Speed. Doing a string-compare for every message * every recipient sent is significantly slower than the alternatives.

Numbered Message Types

Pros

Speed! Numbered message types (plus sensible message handling with switch statements) means that messages can be quickly discarded.

Cons

Usability. If you define all your message-numbers in one file, that file is going to be referenced everywhere and modified constantly (by every member of the team) leading to frequent conflicts in merging. Additionally, at debugging-time, it may not be immediately obvious what each message is when you see them pass by.

Delegate Binding

I'm not really sure how you'd implement this in Java, but my preferred means of doing events is by attaching a delegate to a given message name (or type).
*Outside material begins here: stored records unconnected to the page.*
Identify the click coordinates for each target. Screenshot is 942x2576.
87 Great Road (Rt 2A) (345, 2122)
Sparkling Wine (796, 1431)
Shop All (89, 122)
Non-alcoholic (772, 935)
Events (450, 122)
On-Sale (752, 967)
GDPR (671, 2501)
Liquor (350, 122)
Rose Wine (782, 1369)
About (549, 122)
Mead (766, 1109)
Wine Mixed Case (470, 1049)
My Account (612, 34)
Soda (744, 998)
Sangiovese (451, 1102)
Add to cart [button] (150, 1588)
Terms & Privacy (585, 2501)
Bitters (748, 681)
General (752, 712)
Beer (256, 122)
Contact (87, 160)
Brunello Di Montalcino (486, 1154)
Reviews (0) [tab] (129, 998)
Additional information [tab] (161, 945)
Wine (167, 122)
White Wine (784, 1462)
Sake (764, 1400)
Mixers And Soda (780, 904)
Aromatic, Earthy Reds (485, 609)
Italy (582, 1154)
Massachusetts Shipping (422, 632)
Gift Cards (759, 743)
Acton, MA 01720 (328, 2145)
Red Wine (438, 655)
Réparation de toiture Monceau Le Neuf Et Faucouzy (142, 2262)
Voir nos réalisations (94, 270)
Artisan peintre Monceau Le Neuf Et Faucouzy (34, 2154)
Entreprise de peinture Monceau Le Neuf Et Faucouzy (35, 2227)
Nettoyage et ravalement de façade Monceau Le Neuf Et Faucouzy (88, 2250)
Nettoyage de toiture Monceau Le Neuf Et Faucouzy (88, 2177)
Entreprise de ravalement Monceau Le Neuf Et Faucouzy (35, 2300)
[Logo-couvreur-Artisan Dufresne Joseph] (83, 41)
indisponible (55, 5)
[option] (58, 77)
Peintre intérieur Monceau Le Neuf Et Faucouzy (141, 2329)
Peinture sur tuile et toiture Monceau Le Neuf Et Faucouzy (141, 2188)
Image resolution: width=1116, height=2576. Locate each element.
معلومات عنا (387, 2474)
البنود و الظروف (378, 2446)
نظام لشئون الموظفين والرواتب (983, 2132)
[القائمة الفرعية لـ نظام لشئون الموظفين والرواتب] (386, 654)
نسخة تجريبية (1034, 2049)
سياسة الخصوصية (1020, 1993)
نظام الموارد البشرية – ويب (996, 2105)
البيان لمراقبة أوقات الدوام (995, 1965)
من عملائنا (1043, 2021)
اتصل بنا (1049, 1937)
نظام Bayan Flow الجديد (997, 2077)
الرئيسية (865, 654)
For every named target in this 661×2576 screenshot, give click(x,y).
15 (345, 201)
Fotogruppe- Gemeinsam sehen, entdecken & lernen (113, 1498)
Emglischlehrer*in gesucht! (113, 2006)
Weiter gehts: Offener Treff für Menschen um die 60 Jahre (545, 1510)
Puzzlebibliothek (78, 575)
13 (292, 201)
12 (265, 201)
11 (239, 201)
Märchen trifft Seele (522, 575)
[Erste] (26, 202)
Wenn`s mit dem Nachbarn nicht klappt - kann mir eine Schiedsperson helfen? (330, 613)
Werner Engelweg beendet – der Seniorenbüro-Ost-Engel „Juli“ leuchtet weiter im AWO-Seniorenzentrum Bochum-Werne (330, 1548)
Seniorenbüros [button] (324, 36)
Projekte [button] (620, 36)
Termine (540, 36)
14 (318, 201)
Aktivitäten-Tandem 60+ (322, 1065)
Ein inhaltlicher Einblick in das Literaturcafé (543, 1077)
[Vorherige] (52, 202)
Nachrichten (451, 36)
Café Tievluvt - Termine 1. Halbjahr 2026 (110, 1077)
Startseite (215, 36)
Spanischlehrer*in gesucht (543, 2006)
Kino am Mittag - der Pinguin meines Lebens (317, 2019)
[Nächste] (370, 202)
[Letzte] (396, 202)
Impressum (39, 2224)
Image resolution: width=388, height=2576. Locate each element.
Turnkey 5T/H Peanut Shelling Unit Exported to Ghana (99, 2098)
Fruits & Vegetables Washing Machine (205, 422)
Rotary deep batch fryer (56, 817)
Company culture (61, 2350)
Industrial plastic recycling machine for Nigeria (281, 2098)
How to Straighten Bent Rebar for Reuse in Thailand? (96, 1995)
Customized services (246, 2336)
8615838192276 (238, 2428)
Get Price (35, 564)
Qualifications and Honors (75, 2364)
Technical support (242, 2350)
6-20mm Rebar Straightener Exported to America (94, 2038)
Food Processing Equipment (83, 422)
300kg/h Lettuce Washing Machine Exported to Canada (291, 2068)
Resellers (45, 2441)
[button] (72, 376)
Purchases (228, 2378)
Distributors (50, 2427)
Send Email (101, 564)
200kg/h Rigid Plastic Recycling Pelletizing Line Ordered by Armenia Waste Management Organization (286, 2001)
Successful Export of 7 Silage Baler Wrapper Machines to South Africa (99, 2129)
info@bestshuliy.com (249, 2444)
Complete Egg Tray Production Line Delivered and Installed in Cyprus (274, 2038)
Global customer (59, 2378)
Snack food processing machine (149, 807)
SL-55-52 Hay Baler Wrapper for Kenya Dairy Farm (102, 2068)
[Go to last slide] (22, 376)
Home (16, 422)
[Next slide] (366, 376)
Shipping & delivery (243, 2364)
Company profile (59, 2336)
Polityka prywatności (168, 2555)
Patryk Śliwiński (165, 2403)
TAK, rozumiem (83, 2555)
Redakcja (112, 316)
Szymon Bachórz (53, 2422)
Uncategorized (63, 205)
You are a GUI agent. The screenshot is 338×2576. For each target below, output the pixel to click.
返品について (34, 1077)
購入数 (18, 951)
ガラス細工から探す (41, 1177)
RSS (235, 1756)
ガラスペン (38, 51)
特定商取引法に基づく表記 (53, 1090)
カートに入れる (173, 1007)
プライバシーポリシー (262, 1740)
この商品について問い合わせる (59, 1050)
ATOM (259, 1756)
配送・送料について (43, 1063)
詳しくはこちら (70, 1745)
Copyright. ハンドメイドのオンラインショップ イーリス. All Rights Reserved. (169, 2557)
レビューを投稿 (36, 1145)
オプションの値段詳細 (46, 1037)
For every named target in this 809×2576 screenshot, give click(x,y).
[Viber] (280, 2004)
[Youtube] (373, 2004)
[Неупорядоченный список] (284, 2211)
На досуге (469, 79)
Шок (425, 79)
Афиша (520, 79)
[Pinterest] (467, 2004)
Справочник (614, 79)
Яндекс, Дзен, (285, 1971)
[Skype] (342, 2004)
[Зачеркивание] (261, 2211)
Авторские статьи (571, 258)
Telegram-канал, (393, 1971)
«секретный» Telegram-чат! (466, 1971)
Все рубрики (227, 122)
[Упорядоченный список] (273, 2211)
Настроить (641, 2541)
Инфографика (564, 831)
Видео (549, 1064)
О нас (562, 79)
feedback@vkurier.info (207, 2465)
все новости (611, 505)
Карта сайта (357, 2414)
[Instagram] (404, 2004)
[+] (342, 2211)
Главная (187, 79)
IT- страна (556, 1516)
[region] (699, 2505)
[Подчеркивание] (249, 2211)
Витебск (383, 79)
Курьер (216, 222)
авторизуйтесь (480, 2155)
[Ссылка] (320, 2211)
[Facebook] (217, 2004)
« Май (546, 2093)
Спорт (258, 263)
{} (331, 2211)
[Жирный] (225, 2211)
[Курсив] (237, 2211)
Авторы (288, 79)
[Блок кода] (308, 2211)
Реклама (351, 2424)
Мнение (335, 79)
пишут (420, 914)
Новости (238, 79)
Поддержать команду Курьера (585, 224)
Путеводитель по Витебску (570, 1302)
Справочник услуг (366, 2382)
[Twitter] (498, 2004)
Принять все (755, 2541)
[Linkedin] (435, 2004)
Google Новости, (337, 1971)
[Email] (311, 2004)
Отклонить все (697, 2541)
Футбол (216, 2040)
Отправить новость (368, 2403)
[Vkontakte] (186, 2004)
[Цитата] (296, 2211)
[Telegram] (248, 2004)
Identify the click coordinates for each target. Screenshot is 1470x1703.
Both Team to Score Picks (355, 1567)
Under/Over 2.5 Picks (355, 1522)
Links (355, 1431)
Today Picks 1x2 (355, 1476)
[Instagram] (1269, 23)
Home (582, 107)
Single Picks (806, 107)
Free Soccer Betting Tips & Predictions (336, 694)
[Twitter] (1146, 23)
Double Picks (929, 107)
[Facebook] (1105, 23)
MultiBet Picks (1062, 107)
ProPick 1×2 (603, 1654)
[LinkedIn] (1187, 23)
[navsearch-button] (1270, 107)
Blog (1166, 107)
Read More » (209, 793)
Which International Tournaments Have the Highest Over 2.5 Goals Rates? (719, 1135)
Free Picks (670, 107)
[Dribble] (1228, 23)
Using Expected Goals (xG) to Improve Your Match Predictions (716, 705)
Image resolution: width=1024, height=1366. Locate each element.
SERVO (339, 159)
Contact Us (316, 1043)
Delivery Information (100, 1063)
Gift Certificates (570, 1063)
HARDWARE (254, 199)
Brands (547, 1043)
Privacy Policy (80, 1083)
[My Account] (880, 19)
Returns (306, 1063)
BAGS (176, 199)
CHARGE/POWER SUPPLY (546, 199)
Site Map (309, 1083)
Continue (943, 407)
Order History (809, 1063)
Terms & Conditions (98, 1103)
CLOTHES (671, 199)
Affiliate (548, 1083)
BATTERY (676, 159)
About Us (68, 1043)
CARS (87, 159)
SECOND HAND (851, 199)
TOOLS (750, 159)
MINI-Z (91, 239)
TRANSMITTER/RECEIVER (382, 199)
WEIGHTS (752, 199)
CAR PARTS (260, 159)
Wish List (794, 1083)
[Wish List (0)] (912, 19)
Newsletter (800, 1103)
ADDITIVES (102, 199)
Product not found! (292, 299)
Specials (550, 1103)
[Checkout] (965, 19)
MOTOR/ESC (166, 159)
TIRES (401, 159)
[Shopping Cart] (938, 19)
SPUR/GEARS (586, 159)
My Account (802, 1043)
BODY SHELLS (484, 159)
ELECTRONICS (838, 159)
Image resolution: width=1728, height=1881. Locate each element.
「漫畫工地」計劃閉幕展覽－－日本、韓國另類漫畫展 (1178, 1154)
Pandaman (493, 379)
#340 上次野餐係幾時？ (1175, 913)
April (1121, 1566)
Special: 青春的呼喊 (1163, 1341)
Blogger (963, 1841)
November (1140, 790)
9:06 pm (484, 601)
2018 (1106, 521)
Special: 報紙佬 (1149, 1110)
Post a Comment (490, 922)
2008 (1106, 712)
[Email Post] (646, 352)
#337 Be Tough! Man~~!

The front-end code would look something like this:

In SomeClass.h

class SomeClass : Component
{
  void Initialize();
  void onSomeEvent(const SomeEvent &args);
}

class SomeEvent
{
public:
  GameObject sourceObject;
  int amount;
}

And in SomeClass.cpp

void SomeClass::Initialize()
{
  this.Owner.ConnectEvent(SomeEvent, onSomeEvent);
}
void SomeClass::onSomeEvent(const SomeEvent &args)
{
  // resolve the event here
}

Pros

Usability AND speed. Events can be created for free, without editing any extra files, events can be handled each in their own function rather without the need for a HandleEvent() function on every class, and (if it's set up correctly), it is every bit as fast as using integers for events.

Cons

Complicated to write in the first place. The back-end implementation is a bit tricky. ConnectEvent, in the above example, is actually a macro that expands to a template to construct the delegate. Furthermore, the event-listening system in the middle needs to be able to handle objects being after registering for events without segfaulting, and other hairy considerations.